## EXERCISE GOAL
Reproduce verbatim the part of the material that opens with the line containing "Given: Open the Version dropdown" and closes with the line containing "(x=162, y=94)", including both of those lines.

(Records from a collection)
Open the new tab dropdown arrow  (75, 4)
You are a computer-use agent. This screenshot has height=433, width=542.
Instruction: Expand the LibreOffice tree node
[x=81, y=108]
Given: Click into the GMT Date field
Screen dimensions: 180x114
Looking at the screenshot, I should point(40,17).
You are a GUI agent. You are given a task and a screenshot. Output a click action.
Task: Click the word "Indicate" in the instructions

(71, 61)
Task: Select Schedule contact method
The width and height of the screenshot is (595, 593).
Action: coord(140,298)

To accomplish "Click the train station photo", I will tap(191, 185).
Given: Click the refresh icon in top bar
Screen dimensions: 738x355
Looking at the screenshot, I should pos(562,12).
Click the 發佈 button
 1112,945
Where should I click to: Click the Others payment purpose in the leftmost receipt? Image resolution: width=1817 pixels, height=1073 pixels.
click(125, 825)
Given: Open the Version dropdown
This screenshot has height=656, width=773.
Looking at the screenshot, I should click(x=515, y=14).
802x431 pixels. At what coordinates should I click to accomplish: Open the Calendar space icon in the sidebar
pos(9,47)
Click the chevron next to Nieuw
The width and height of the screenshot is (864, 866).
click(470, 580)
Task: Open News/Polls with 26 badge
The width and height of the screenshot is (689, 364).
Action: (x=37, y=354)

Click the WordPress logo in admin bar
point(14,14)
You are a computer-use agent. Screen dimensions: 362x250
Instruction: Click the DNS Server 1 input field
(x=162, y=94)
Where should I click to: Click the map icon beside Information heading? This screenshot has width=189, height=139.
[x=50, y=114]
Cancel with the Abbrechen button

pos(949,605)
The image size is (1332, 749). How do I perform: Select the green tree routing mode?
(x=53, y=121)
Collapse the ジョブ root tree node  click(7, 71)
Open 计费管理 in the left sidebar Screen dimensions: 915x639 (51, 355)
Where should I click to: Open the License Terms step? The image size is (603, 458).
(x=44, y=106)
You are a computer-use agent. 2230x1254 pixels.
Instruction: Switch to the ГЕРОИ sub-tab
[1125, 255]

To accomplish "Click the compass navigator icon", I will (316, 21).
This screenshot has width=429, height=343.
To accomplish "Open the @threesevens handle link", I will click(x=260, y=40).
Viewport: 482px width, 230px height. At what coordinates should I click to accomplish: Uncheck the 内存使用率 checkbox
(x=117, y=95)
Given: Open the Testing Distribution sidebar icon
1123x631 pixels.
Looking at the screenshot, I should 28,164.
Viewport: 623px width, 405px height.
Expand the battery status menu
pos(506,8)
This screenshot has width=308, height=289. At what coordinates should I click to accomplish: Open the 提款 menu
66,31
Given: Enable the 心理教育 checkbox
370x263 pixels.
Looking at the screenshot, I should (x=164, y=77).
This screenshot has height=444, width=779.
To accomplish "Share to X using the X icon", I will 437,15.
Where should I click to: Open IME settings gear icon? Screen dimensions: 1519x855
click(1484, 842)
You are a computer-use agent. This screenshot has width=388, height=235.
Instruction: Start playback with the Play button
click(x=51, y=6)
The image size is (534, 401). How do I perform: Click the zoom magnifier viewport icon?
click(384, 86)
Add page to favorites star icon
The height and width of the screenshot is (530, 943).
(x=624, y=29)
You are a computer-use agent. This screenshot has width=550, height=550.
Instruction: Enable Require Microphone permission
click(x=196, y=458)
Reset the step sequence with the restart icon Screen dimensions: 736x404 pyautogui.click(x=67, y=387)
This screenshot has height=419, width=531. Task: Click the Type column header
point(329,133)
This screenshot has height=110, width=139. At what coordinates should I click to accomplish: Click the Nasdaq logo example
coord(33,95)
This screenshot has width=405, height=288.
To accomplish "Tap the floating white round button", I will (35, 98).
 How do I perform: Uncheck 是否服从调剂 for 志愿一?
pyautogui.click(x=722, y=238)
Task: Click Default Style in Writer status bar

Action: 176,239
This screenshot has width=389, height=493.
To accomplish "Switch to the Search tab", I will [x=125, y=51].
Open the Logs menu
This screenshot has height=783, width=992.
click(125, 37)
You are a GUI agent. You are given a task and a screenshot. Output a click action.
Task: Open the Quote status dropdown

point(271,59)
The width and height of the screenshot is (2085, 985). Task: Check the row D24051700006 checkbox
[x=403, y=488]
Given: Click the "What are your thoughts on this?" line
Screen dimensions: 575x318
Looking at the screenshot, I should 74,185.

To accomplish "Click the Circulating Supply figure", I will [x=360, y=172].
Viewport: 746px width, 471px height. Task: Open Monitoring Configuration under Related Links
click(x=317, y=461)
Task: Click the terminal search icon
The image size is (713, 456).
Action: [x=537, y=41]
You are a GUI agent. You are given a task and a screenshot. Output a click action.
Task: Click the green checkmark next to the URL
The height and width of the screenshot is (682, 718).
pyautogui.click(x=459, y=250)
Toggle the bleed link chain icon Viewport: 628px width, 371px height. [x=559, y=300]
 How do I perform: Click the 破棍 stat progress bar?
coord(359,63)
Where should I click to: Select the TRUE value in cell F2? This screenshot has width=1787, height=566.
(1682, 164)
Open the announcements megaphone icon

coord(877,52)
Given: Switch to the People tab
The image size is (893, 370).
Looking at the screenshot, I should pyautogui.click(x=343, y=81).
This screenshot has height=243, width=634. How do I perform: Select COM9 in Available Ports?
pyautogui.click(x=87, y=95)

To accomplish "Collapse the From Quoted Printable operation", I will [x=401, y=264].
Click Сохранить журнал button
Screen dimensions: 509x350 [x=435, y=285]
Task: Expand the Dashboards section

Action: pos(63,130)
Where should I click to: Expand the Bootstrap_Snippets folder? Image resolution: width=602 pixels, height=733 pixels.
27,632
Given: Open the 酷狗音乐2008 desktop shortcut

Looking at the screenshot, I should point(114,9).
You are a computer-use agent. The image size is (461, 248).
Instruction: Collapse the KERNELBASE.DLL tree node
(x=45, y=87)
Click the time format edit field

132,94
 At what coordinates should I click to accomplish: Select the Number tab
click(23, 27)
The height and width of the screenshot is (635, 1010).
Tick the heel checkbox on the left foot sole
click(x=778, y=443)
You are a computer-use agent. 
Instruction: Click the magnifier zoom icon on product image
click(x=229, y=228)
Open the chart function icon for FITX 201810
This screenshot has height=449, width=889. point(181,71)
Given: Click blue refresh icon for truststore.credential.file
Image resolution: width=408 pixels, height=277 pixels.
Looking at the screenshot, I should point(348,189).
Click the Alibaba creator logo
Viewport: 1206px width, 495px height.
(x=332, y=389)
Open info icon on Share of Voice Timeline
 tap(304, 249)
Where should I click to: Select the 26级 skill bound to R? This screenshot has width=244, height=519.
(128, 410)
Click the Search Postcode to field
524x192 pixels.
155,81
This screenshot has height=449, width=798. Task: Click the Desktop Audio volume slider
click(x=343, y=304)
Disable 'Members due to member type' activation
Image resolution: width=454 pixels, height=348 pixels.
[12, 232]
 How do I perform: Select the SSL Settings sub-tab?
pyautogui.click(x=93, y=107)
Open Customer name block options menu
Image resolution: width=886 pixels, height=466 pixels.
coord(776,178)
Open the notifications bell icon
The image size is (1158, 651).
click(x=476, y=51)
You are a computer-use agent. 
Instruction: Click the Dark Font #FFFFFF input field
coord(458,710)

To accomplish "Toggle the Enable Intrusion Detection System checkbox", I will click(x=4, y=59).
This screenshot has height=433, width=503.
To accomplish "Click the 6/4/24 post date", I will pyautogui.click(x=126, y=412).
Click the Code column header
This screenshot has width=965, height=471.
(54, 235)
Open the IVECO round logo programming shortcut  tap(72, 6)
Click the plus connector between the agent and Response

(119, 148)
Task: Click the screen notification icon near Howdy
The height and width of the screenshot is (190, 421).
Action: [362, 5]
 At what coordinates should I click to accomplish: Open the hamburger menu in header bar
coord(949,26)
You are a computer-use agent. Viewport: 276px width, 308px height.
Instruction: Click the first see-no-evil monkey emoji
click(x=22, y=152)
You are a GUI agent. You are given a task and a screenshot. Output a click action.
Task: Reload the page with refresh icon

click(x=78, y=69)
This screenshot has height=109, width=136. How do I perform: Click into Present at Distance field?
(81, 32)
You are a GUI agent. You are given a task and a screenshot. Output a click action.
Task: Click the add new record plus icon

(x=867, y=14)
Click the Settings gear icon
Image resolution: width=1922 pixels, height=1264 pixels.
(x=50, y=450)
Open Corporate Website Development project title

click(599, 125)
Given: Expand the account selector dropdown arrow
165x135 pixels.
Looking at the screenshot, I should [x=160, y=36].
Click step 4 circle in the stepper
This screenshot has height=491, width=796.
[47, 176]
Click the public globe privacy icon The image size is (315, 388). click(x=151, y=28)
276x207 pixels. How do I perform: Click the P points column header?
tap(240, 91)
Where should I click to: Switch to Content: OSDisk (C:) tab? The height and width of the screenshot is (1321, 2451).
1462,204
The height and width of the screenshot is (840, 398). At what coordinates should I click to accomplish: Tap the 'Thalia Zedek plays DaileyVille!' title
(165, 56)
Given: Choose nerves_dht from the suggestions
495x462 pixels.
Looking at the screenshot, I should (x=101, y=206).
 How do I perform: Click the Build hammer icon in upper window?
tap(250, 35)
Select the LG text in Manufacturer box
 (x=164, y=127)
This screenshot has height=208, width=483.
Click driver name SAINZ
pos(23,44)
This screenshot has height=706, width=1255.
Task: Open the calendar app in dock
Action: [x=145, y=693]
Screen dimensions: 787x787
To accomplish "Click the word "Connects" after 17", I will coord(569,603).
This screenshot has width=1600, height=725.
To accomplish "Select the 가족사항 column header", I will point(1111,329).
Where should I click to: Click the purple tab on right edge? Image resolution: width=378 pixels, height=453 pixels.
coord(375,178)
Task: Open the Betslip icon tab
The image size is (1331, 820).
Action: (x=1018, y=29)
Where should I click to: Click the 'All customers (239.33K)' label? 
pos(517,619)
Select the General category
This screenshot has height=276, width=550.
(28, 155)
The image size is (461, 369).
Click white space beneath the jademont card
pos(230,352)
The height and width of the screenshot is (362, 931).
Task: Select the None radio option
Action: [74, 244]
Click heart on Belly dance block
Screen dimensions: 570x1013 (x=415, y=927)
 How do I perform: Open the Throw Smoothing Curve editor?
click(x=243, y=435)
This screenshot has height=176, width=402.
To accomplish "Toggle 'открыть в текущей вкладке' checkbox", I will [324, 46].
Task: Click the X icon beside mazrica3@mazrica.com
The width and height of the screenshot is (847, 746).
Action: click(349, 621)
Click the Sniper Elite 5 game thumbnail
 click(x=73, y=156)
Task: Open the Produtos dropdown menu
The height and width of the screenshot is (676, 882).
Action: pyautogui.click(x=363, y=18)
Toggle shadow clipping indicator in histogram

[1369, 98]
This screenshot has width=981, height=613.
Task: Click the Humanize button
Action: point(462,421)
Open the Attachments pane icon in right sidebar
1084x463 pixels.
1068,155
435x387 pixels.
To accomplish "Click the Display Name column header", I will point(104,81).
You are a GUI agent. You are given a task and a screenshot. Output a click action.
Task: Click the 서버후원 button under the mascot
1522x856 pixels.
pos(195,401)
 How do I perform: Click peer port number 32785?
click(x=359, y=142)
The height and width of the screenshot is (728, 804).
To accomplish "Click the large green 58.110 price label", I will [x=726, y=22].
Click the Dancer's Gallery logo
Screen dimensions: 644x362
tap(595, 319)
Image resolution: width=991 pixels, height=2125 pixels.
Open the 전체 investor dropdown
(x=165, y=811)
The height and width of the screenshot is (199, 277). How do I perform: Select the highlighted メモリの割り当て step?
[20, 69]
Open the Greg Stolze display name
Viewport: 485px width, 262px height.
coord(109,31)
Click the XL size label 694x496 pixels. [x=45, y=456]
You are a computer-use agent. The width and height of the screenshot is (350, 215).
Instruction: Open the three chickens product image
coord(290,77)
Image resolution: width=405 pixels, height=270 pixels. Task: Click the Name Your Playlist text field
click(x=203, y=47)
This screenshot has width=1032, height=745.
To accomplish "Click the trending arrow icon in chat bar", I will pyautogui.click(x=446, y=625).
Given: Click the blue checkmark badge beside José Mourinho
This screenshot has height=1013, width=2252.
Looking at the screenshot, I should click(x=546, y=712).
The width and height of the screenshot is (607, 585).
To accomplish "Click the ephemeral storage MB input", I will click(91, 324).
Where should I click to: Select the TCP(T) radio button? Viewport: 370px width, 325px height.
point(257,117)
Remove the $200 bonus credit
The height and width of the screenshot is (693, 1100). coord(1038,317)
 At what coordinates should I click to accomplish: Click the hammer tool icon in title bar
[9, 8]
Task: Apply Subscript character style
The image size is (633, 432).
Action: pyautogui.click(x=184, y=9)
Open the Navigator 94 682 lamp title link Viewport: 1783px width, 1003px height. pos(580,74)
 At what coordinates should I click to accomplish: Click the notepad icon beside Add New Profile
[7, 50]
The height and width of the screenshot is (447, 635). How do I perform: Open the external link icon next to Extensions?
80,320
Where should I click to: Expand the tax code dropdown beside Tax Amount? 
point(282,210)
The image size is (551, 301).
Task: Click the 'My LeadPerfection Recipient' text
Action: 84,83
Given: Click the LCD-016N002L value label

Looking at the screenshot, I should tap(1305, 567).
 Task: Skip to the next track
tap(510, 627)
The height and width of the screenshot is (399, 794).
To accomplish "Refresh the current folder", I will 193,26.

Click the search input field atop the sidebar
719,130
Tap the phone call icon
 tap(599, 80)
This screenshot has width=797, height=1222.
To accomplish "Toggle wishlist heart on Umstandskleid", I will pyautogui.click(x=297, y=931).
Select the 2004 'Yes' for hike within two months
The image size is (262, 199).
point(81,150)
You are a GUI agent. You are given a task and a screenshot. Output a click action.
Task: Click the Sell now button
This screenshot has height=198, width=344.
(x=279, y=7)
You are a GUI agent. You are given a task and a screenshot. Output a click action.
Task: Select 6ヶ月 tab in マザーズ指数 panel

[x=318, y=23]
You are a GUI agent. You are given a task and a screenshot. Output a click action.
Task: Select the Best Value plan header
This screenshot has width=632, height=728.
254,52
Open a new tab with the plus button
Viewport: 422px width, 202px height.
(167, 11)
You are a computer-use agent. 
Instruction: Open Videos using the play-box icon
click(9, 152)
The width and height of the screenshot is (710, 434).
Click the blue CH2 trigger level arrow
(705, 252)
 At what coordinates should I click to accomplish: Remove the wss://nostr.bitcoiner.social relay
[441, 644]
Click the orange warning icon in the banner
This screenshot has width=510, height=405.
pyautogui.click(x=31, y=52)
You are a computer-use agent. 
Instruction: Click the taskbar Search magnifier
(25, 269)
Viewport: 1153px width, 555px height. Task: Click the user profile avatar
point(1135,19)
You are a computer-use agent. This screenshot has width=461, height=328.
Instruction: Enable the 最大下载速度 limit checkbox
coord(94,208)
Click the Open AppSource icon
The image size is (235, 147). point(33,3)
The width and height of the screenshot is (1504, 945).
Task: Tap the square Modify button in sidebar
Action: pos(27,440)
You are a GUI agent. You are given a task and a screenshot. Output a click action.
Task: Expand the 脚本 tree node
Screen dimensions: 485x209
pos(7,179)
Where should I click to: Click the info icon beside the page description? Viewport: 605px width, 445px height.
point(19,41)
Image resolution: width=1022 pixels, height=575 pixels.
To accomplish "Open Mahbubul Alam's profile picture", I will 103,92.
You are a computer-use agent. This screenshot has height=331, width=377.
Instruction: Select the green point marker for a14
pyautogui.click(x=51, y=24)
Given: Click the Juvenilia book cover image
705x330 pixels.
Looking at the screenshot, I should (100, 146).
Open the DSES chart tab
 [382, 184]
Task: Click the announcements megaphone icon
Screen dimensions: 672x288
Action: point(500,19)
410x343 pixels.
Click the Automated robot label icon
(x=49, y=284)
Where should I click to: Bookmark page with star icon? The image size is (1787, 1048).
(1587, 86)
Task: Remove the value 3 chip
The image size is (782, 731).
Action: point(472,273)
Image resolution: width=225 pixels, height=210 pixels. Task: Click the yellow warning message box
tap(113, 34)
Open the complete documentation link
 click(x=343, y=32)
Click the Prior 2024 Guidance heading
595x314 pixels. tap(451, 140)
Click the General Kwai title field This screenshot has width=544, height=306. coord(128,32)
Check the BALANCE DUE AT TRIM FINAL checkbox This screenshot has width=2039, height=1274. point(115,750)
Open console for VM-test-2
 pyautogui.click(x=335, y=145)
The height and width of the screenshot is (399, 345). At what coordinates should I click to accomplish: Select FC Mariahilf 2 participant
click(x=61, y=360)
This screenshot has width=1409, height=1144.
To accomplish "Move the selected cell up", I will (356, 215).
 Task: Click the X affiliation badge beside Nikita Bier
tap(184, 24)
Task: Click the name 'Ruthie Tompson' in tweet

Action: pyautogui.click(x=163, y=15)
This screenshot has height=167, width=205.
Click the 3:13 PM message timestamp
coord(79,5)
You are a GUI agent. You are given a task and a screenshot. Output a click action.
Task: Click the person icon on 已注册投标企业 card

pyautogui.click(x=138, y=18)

## RESPONSE
Given: Open the Version dropdown
This screenshot has height=656, width=773.
Looking at the screenshot, I should click(x=515, y=14).
802x431 pixels. At what coordinates should I click to accomplish: Open the Calendar space icon in the sidebar
pos(9,47)
Click the chevron next to Nieuw
The width and height of the screenshot is (864, 866).
click(470, 580)
Task: Open News/Polls with 26 badge
The width and height of the screenshot is (689, 364).
Action: (x=37, y=354)

Click the WordPress logo in admin bar
point(14,14)
You are a computer-use agent. Screen dimensions: 362x250
Instruction: Click the DNS Server 1 input field
(x=162, y=94)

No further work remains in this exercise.